THIS SEVENTH SUPPLEMENTAL INDENTURE (this “Seventh Supplemental Indenture”), dated as September 27, 2021, is among Cheniere Energy Partners, L.P., a Delaware limited partnership (the “Partnership”), any Subsidiary Guarantors party hereto, and The Bank of New York Mellon, as trustee (the “Trustee”).
RECITALS
WHEREAS, the Partnership and the Subsidiary Guarantors have executed and delivered to the Trustee an Indenture, dated as of September 18, 2017 (the “Base Indenture”), as supplemented by a Second Supplemental Indenture, dated as of September 11, 2018 (the “Second Supplemental Indenture”) pursuant to which the Partnership has duly issued 5.625% Senior Notes due 2026 (the “Notes”) in the aggregate principal amount of $1,100,000,000, as supplemented by a Fourth Supplemental Indenture, dated as of November 5, 2020 (the “Fourth Supplemental Indenture” and, together with the Base Indenture and Second Supplemental Indenture, the “Indenture”).
WHEREAS, Section 9.02 of the Base Indenture provides that a supplemental indenture may be entered into by the Partnership, the Subsidiary Guarantors and the Trustee for the purpose of amending or supplementing the Indenture with the written consent (including consents obtained in connection with a tender offer or exchange offer for notes of any one or more series or all series or a solicitation of consents in respect of notes of any one or more series or all series, provided that in each case such offer or solicitation is made to all Holders of then outstanding notes of each such series (but the terms of such offer or solicitation may vary from series to series)) of the Holders of at least a majority in principal amount of the then outstanding notes of all series affected by such amendment or supplement (acting as one class) (the “Required Consents”).

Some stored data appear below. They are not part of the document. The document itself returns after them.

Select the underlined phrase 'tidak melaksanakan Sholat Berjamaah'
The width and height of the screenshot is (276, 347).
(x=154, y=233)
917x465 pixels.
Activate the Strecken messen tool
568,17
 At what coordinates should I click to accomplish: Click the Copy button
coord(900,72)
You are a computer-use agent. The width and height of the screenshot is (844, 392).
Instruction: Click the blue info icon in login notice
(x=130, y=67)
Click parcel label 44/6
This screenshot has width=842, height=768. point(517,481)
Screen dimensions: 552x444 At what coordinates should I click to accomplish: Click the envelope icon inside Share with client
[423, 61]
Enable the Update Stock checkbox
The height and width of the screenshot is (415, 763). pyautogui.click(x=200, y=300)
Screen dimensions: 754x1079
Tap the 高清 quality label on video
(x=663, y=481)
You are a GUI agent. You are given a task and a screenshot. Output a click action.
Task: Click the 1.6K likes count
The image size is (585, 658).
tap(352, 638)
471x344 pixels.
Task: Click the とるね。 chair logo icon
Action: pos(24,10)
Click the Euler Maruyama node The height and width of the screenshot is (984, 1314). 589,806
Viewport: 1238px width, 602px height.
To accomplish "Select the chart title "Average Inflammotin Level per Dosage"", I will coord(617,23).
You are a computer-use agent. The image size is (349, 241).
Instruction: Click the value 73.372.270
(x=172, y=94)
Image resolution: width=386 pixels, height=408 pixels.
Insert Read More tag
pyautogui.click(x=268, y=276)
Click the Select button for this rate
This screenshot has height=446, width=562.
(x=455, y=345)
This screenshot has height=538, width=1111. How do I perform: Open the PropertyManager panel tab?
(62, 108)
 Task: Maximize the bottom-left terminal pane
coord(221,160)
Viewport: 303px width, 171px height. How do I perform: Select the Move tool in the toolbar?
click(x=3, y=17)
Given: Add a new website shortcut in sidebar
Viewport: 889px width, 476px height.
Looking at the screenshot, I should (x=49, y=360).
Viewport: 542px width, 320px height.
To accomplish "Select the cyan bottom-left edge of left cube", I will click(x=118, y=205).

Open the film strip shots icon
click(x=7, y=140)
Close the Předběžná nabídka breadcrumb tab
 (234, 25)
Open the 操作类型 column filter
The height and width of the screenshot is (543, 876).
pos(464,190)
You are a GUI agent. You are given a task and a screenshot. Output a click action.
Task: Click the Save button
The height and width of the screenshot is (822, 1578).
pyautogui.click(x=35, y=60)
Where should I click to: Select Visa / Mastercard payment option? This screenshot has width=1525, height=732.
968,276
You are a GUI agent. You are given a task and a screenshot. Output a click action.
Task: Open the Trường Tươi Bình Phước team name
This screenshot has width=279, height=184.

WHEREAS, the Partnership has conducted a tender offer (the “Offer”) to purchase for cash any and all of the outstanding Notes, upon the terms and subject to the conditions set forth in the Offer to Purchase and Consent Solicitation Statement dated as of September 13, 2021, as amended or supplemented through the date hereof (the “Offer to Purchase and Consent Solicitation Statement”).
WHEREAS, in connection with the Offer and forming a part thereof, the Partnership has solicited (the “Solicitation”) consents of the Holders of the Notes to effect certain amendments to the Indenture as applicable to the Notes as described in the Offer to Purchase and Consent Solicitation Statement and set forth in this Seventh Supplemental Indenture.
WHEREAS, pursuant to the Solicitation, the Required Consents in respect of the Notes have been validly delivered and not validly revoked.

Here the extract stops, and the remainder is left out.